==== DATA SUPPLIED

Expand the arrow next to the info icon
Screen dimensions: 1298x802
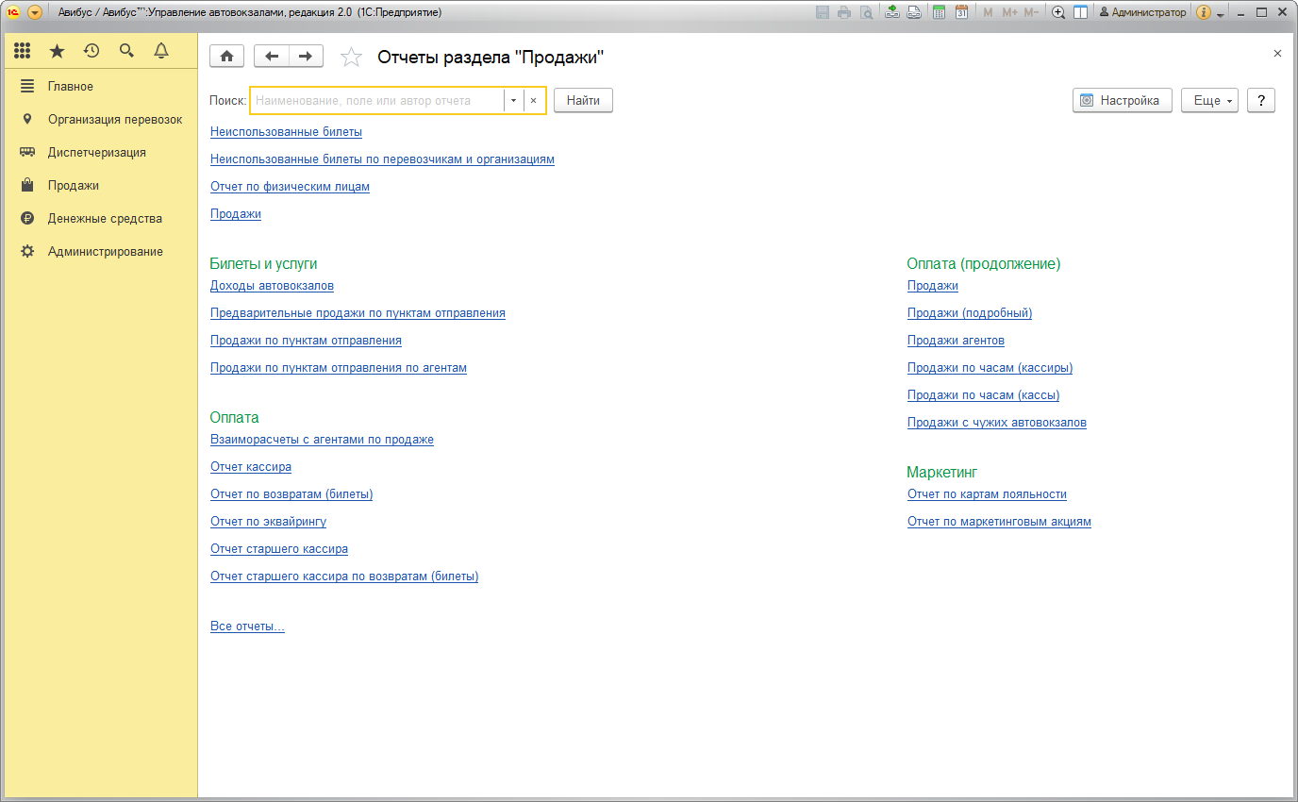1221,14
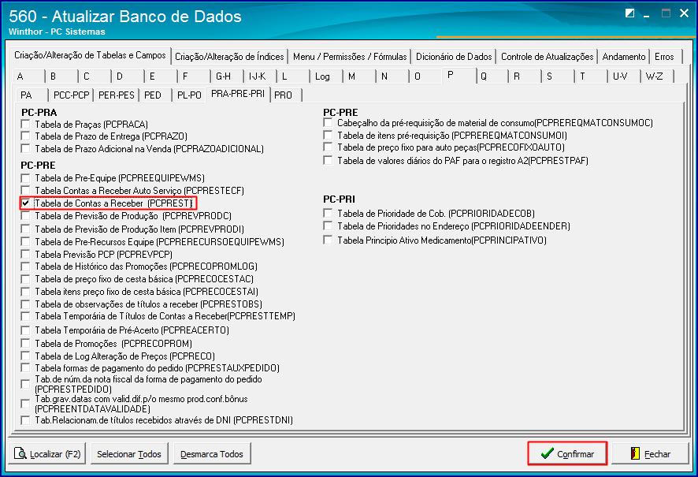Switch to the "Dicionário de Dados" tab
The width and height of the screenshot is (698, 477).
(455, 56)
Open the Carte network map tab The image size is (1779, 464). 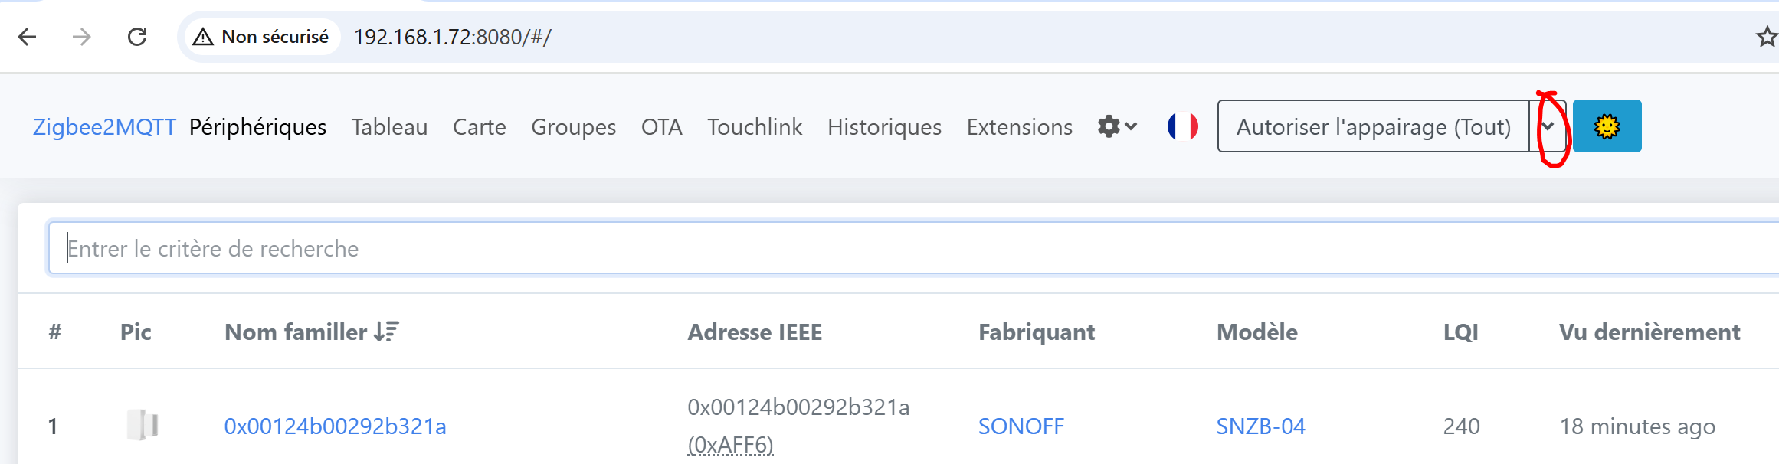click(x=479, y=127)
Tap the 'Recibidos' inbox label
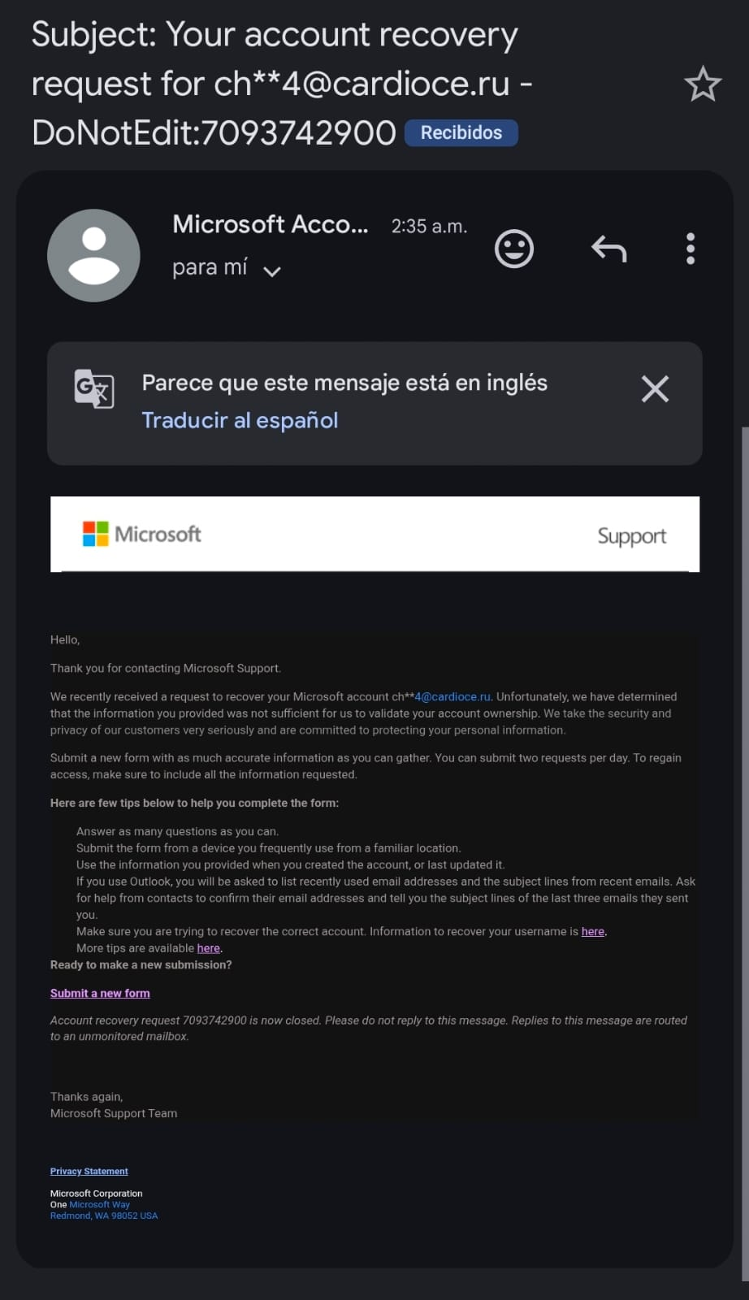This screenshot has height=1300, width=749. tap(461, 132)
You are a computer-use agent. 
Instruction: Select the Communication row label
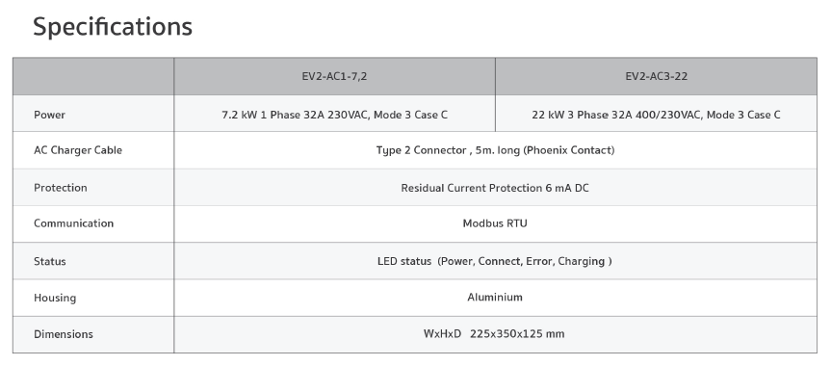pyautogui.click(x=74, y=223)
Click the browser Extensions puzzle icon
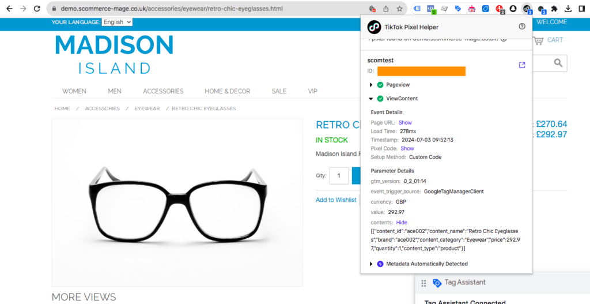Viewport: 590px width, 304px height. 554,9
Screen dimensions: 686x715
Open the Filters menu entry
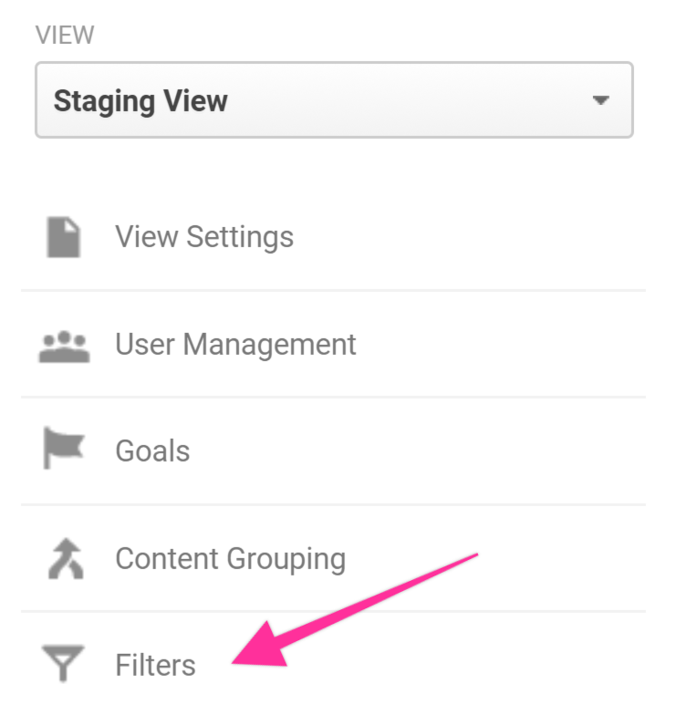pos(155,665)
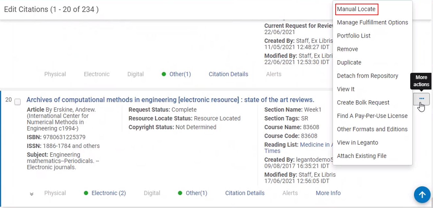433x208 pixels.
Task: Select Detach from Repository option
Action: coord(367,76)
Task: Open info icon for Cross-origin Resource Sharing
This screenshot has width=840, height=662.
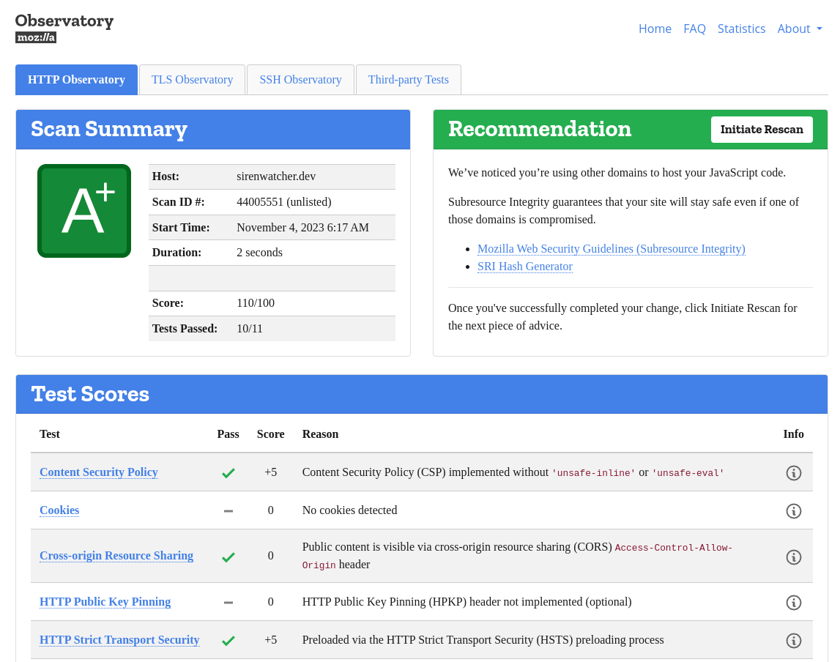Action: pos(793,557)
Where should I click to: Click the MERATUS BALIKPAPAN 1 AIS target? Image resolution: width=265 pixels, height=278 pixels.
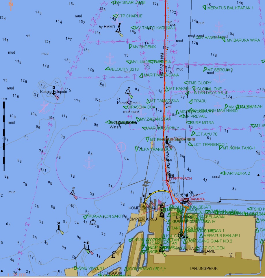pyautogui.click(x=205, y=6)
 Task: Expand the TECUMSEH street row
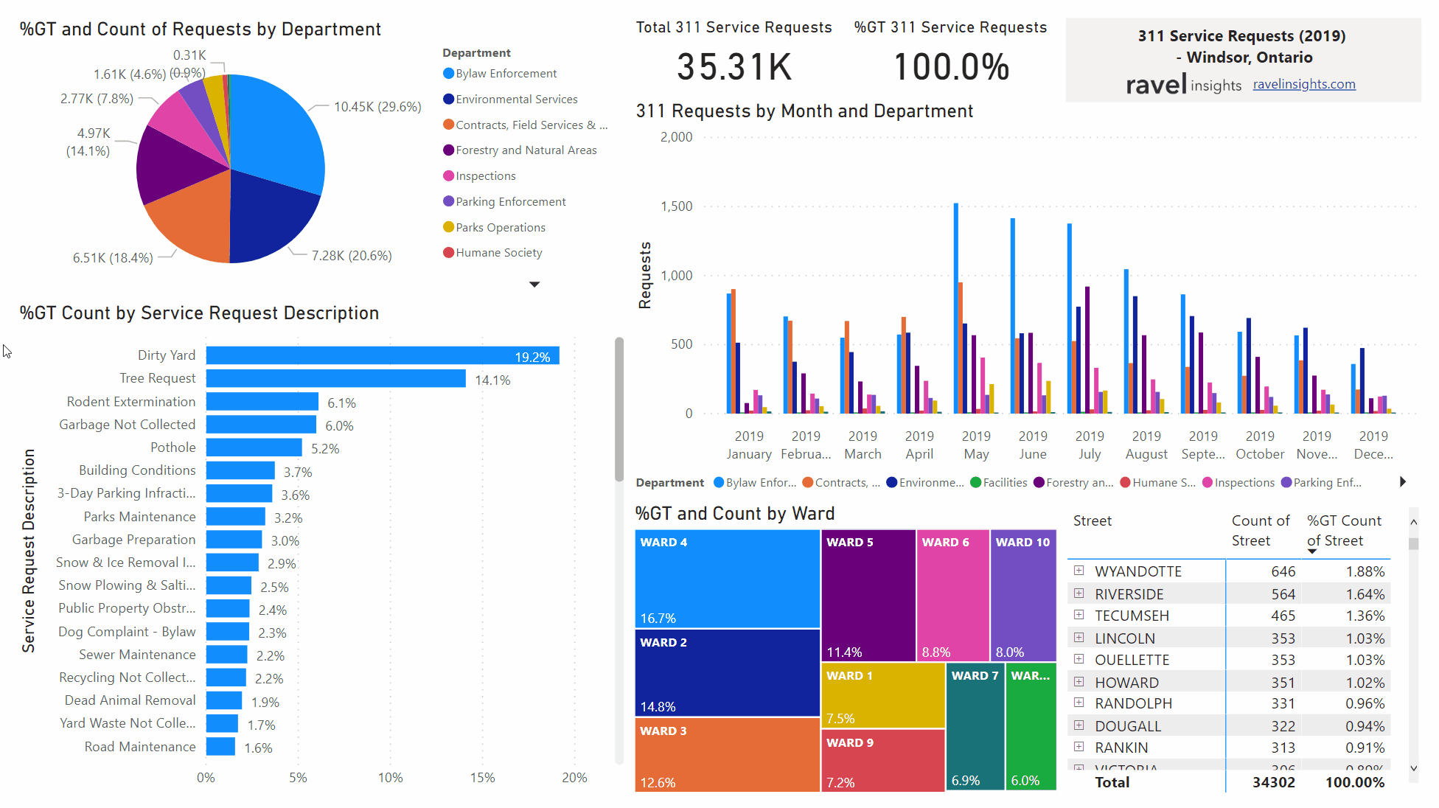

========

* [WORK INSTRUCTIONS] Go to the line with "Open the Filters menu entry" in the entries above. Reproduce that line and each one after it to the end, exactly and without the pictures.

* [ANSWER BOX]
Open the Filters menu entry
pos(155,665)
433x208 pixels.
Task: Select Detach from Repository option
Action: coord(367,76)
Task: Open info icon for Cross-origin Resource Sharing
This screenshot has width=840, height=662.
Action: pos(793,557)
Where should I click to: Click the MERATUS BALIKPAPAN 1 AIS target? Image resolution: width=265 pixels, height=278 pixels.
pyautogui.click(x=205, y=6)
 Task: Expand the TECUMSEH street row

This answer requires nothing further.